Text excerpt
The synchronization framework explicitly describes dependencies between
different asynchronous operations in the Android graphics system. The framework
provides an API that enables components to indicate when buffers are released. The framework also
allows synchronization primitives to be passed between drivers from the kernel
to userspace and between userspace processes themselves.
For example, an application may queue up work to be performed in the GPU.
The GPU starts drawing that image. Although the image hasn’t been drawn
into memory yet, the buffer pointer is passed to the window
compositor along with a fence that indicates when the GPU work will
finish. The window compositor starts processing ahead of time and
passes the work to the display controller. In a similar manner, the CPU work
is done ahead of time. Once the GPU finishes, the display controller
immediately displays the image.
The synchronization framework also lets implementers leverage
synchronization resources in their own hardware components. Finally, the
framework provides visibility into the graphics pipeline to help with
debugging.
Explicit synchronization
Explicit synchronization enables producers and consumers of graphics buffers
to signal when they're finished using a buffer. Explicit synchronization is
implemented in kernel-space.

To do
Can you copy out the Android synchronization framework text above word for word, from start to finish?

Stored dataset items
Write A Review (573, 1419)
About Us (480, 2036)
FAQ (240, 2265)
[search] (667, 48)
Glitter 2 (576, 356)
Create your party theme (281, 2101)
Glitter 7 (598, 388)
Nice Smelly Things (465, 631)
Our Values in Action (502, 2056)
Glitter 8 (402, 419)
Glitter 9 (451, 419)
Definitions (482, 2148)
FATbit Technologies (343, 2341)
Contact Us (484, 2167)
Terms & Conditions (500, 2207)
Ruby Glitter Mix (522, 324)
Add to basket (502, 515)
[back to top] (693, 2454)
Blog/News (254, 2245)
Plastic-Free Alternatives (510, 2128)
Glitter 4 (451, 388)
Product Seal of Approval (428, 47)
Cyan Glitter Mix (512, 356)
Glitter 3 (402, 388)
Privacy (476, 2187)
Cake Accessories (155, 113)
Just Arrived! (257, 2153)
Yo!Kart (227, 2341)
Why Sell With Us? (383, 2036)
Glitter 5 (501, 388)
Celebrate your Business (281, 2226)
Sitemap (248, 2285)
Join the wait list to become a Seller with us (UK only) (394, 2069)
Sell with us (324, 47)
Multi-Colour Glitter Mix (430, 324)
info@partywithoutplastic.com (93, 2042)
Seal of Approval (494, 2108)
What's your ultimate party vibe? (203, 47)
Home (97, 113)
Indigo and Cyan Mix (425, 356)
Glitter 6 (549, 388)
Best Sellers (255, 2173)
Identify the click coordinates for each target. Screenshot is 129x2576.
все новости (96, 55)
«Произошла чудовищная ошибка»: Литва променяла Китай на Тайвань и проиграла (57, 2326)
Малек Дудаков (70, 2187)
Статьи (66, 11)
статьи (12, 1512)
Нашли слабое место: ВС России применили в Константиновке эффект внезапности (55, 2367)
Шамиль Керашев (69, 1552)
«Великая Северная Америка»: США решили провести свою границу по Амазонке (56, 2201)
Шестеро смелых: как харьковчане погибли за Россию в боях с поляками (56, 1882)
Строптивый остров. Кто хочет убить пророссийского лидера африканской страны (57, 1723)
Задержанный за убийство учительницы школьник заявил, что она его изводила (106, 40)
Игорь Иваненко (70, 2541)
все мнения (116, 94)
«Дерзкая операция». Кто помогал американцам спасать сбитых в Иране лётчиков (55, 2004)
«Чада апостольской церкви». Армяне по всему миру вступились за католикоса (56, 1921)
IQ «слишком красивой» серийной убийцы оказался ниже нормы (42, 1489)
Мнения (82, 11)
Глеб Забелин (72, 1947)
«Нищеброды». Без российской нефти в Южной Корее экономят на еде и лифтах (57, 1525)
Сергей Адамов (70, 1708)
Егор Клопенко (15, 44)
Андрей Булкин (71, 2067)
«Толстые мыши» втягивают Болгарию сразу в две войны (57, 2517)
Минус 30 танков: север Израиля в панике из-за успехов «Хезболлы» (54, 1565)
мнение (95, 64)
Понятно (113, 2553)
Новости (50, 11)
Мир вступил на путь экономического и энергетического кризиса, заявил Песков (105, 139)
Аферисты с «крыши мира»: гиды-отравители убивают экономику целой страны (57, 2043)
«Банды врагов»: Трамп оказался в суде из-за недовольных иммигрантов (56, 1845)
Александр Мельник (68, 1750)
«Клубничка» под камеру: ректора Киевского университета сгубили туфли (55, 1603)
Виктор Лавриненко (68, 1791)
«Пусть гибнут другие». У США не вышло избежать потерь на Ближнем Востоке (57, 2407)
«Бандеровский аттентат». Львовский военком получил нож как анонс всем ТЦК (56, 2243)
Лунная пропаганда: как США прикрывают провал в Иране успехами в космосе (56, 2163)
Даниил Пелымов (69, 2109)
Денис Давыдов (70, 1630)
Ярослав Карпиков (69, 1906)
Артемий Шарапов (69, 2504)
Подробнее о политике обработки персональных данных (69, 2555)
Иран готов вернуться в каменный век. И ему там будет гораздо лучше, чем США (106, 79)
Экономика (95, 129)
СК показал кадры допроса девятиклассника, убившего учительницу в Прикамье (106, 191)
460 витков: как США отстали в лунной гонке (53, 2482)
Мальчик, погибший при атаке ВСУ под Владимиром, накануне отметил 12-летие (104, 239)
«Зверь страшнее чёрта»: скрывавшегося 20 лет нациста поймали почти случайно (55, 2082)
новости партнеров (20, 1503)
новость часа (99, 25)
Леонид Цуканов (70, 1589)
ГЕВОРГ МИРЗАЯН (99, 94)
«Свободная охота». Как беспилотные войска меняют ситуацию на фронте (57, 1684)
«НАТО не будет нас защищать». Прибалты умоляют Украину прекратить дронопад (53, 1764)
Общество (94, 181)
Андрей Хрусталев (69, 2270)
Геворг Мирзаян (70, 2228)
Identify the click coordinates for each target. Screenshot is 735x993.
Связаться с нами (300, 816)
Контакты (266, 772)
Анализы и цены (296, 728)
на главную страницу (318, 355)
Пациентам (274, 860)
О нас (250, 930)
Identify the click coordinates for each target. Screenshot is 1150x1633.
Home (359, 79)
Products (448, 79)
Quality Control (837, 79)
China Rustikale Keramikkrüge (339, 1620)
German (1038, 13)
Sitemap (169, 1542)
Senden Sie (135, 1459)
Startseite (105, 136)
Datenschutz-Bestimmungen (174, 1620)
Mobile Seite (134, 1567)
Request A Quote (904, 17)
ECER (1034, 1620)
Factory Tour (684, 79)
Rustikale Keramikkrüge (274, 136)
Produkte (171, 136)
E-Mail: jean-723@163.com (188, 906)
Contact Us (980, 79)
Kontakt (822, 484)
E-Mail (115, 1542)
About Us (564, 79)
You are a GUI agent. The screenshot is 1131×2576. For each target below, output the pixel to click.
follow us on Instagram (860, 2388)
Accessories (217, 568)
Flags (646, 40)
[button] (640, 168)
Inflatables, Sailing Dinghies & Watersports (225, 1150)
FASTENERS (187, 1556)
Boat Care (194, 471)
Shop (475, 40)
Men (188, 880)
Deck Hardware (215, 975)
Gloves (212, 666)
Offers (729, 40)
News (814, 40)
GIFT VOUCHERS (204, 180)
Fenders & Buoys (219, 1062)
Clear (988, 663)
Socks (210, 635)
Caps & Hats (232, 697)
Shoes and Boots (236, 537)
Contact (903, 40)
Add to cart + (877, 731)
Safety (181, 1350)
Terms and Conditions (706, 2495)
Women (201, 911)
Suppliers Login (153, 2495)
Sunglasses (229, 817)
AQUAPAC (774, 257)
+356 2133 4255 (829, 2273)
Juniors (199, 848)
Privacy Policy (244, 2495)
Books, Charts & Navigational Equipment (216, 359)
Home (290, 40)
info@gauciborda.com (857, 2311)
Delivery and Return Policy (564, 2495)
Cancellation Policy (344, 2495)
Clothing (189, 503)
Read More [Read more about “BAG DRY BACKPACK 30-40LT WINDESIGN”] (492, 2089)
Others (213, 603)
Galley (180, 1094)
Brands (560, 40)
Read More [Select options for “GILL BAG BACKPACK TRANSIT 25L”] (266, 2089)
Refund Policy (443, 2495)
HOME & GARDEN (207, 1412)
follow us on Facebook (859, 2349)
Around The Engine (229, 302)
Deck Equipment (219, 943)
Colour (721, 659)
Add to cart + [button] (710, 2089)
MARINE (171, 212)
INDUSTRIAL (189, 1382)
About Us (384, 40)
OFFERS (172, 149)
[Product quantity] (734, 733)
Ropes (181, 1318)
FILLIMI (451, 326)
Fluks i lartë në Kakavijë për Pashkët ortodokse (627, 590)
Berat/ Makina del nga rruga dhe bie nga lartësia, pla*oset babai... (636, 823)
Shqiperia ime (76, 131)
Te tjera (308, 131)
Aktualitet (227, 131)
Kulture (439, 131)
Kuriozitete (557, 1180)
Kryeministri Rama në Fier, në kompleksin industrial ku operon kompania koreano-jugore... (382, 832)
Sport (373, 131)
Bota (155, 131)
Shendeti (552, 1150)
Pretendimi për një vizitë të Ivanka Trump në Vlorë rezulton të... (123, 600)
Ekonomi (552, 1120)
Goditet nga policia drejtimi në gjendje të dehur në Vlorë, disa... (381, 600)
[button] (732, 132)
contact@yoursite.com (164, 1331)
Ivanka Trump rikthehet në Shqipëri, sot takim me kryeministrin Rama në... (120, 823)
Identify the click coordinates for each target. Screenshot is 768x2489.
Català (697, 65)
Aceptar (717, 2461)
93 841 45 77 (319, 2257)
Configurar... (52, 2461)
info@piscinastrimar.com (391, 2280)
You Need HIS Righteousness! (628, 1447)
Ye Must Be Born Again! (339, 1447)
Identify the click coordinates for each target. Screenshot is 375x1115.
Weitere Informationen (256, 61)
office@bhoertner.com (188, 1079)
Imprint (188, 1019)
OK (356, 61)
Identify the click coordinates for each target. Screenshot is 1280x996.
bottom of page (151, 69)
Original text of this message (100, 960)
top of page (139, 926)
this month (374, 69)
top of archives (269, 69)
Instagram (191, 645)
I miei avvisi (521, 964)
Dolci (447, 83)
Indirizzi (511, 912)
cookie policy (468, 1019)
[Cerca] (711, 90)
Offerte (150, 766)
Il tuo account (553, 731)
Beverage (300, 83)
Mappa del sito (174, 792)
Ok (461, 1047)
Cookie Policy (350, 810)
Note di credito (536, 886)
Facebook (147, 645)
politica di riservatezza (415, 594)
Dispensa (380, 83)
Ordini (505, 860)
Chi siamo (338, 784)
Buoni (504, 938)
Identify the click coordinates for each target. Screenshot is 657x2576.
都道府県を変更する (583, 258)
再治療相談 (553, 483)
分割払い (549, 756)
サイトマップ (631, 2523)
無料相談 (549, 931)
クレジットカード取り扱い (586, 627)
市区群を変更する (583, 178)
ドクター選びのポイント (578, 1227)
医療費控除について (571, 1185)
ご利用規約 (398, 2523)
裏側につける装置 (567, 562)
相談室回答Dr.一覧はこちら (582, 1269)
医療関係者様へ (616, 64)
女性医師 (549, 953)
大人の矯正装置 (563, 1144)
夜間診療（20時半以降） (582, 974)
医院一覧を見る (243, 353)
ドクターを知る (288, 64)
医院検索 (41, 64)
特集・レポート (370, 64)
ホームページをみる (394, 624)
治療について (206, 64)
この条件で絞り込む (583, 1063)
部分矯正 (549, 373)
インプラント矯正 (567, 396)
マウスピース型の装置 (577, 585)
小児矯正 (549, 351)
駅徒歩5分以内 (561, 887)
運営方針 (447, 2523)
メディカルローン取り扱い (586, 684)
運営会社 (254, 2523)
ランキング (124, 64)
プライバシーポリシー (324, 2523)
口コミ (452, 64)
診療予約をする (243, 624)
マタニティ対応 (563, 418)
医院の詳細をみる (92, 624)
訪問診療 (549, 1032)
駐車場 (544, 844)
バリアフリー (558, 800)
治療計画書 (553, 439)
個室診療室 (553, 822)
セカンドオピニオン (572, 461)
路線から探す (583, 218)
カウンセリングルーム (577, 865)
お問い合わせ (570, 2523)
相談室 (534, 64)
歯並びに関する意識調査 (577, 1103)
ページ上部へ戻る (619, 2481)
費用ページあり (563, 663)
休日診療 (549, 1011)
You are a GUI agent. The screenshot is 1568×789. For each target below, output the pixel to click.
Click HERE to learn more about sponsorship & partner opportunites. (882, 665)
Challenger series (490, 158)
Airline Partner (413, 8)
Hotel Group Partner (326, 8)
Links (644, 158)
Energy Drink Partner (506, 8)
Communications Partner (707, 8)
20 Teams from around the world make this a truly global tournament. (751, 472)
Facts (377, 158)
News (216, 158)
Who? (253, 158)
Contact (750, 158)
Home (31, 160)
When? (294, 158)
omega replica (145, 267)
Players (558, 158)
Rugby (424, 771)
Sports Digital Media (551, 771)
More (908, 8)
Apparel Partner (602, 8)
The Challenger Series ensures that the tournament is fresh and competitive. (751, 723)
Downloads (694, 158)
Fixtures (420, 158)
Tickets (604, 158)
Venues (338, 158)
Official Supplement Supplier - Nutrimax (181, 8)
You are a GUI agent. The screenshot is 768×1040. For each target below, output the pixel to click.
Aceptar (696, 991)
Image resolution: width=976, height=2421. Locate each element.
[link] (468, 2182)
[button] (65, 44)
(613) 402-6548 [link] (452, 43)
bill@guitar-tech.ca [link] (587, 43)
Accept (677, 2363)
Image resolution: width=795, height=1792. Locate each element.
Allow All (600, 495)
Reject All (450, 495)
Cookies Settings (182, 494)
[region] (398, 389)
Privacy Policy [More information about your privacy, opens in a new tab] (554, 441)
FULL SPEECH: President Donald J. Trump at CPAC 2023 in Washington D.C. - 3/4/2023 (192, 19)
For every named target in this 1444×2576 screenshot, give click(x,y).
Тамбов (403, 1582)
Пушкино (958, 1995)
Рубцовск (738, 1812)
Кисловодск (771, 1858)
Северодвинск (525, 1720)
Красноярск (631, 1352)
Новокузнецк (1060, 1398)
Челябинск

Output of the exercise
The synchronization framework explicitly describes dependencies between
different asynchronous operations in the Android graphics system. The framework
provides an API that enables components to indicate when buffers are released. The framework also
allows synchronization primitives to be passed between drivers from the kernel
to userspace and between userspace processes themselves.
For example, an application may queue up work to be performed in the GPU.
The GPU starts drawing that image. Although the image hasn’t been drawn
into memory yet, the buffer pointer is passed to the window
compositor along with a fence that indicates when the GPU work will
finish. The window compositor starts processing ahead of time and
passes the work to the display controller. In a similar manner, the CPU work
is done ahead of time. Once the GPU finishes, the display controller
immediately displays the image.
The synchronization framework also lets implementers leverage
synchronization resources in their own hardware components. Finally, the
framework provides visibility into the graphics pipeline to help with
debugging.
Explicit synchronization
Explicit synchronization enables producers and consumers of graphics buffers
to signal when they're finished using a buffer. Explicit synchronization is
implemented in kernel-space.